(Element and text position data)
#####

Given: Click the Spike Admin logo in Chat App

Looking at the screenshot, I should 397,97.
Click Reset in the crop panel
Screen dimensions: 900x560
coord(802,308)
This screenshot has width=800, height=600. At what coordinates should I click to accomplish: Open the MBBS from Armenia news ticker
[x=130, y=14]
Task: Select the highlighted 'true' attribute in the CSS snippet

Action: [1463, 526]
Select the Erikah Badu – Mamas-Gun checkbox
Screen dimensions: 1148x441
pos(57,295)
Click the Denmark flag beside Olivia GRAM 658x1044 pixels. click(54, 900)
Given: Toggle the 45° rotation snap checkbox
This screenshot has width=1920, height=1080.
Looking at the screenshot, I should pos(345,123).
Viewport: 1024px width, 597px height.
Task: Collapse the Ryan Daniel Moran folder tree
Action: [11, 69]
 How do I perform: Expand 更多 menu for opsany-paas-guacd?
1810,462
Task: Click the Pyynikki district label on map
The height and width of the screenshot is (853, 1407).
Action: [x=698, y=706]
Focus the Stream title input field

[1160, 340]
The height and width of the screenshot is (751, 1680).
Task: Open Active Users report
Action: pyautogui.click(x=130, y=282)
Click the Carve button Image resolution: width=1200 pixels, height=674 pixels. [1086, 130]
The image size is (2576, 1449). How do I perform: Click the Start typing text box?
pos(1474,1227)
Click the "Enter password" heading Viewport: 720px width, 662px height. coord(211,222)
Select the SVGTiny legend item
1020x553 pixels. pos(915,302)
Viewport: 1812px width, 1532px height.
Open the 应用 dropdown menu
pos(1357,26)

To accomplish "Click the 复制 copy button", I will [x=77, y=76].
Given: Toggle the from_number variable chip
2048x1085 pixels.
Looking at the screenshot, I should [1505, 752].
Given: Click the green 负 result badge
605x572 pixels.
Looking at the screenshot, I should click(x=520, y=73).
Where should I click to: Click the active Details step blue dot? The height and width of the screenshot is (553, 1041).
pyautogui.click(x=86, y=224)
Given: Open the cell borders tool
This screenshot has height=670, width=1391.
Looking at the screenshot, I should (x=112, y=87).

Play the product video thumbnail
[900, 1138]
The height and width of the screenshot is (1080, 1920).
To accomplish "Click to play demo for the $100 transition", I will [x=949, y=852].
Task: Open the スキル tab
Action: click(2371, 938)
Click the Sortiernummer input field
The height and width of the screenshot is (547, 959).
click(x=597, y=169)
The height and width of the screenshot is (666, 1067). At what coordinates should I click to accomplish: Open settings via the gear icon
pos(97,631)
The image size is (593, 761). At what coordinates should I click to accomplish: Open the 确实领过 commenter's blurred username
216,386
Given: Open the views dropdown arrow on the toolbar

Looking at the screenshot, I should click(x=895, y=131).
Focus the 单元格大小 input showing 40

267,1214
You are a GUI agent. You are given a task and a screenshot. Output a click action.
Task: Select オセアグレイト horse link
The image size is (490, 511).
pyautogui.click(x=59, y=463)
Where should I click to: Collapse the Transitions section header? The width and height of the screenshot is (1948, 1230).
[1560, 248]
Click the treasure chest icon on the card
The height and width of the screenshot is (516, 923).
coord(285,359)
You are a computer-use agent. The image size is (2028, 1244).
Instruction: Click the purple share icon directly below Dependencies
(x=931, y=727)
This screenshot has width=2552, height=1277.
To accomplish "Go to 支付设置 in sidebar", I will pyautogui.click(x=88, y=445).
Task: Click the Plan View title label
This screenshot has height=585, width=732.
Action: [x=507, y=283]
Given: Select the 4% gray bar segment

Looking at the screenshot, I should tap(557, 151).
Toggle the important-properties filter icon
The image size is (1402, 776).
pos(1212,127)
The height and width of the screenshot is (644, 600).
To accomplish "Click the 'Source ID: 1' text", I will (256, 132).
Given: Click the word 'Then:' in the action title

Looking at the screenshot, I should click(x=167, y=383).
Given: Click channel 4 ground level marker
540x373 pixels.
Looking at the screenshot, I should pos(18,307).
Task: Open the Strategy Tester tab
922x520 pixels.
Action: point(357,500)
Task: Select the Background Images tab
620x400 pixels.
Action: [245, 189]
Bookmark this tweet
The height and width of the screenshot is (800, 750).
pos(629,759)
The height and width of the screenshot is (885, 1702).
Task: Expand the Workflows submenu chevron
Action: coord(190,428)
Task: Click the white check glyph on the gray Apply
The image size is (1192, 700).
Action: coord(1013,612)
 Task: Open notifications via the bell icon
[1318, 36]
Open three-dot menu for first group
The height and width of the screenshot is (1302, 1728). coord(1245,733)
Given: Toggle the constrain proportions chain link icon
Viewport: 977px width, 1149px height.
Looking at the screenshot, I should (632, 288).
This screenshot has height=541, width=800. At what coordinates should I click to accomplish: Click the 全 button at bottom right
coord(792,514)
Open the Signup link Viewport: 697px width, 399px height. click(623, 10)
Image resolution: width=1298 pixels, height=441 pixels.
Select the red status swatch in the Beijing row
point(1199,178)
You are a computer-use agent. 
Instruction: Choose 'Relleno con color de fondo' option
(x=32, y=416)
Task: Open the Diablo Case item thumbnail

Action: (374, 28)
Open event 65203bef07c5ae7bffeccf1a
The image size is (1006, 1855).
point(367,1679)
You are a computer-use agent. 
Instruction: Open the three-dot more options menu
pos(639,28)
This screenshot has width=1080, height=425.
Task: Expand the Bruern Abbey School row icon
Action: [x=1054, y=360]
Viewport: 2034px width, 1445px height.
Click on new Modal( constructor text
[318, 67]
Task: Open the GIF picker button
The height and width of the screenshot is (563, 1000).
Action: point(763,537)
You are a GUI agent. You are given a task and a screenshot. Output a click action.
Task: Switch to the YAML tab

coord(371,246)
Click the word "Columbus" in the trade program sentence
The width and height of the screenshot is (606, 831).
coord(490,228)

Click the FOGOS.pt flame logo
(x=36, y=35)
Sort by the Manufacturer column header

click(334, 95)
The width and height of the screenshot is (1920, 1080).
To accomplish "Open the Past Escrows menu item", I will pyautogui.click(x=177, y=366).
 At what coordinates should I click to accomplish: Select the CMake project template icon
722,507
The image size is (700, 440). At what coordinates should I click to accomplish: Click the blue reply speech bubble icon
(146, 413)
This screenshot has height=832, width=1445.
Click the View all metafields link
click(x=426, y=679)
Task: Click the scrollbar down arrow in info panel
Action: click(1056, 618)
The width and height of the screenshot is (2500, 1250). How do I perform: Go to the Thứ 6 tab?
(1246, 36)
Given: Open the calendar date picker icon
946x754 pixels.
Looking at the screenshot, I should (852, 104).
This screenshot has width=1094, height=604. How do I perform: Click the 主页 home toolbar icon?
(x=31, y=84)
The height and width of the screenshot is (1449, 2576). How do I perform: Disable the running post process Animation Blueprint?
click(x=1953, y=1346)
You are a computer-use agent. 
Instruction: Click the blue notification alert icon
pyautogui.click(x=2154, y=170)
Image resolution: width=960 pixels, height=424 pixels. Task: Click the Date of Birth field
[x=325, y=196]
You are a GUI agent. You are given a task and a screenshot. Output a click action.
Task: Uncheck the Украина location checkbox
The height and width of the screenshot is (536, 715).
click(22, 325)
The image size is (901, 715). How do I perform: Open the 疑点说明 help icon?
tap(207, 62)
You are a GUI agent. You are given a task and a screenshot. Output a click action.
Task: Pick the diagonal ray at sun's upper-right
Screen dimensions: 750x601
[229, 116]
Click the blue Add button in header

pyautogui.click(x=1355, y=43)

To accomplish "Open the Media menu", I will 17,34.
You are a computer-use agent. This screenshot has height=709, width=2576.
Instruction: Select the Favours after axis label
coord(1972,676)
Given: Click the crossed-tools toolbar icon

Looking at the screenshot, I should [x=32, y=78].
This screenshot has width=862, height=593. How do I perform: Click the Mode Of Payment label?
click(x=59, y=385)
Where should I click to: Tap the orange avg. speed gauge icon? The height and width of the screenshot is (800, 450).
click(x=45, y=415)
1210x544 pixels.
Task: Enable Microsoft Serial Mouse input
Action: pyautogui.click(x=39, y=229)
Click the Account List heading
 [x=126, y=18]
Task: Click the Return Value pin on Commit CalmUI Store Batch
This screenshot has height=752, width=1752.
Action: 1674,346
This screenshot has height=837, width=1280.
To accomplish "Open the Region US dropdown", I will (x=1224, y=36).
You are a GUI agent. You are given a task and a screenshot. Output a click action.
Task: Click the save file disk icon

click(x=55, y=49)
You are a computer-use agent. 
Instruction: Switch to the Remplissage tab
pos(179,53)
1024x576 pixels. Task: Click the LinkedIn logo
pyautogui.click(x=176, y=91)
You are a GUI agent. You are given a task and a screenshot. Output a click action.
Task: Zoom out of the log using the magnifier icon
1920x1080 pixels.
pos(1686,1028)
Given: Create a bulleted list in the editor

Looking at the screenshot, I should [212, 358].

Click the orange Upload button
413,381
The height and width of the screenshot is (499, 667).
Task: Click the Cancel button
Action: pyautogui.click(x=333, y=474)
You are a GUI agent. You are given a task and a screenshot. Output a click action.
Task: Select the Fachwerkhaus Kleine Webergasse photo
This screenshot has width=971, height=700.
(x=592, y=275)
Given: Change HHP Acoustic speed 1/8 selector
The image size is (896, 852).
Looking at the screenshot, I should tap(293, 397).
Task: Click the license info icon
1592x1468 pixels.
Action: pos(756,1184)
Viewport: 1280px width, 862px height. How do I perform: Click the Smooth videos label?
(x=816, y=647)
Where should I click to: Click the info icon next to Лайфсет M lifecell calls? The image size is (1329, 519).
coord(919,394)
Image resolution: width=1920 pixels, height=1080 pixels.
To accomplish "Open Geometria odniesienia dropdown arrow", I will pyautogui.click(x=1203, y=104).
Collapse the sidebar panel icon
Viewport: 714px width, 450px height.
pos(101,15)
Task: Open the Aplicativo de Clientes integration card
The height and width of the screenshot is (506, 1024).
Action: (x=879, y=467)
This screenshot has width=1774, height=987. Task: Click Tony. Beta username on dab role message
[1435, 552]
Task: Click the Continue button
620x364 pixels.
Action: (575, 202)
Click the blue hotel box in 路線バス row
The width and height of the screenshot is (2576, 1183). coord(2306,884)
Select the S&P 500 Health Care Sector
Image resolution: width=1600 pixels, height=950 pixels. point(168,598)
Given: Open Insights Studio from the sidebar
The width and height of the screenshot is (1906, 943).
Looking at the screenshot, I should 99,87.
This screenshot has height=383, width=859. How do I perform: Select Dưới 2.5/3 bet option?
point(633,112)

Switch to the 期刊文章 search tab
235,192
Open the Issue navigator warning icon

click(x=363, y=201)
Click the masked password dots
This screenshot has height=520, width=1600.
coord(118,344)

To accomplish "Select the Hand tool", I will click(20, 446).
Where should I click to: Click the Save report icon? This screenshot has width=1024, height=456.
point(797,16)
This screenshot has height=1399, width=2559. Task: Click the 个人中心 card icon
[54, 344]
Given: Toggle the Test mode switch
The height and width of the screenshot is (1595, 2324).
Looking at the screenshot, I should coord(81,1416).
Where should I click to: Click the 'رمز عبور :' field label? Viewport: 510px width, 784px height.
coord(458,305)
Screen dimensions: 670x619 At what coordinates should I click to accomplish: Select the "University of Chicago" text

#####

**REQUIREMENT:** Copy the rows above word for word, starting with the line that contains "Given: Toggle the from_number variable chip" and ending with the line that contains "Looking at the screenshot, I should click(x=520, y=73).", including both of those lines.

**RESPONSE:**
Given: Toggle the from_number variable chip
2048x1085 pixels.
Looking at the screenshot, I should [1505, 752].
Given: Click the green 负 result badge
605x572 pixels.
Looking at the screenshot, I should click(x=520, y=73).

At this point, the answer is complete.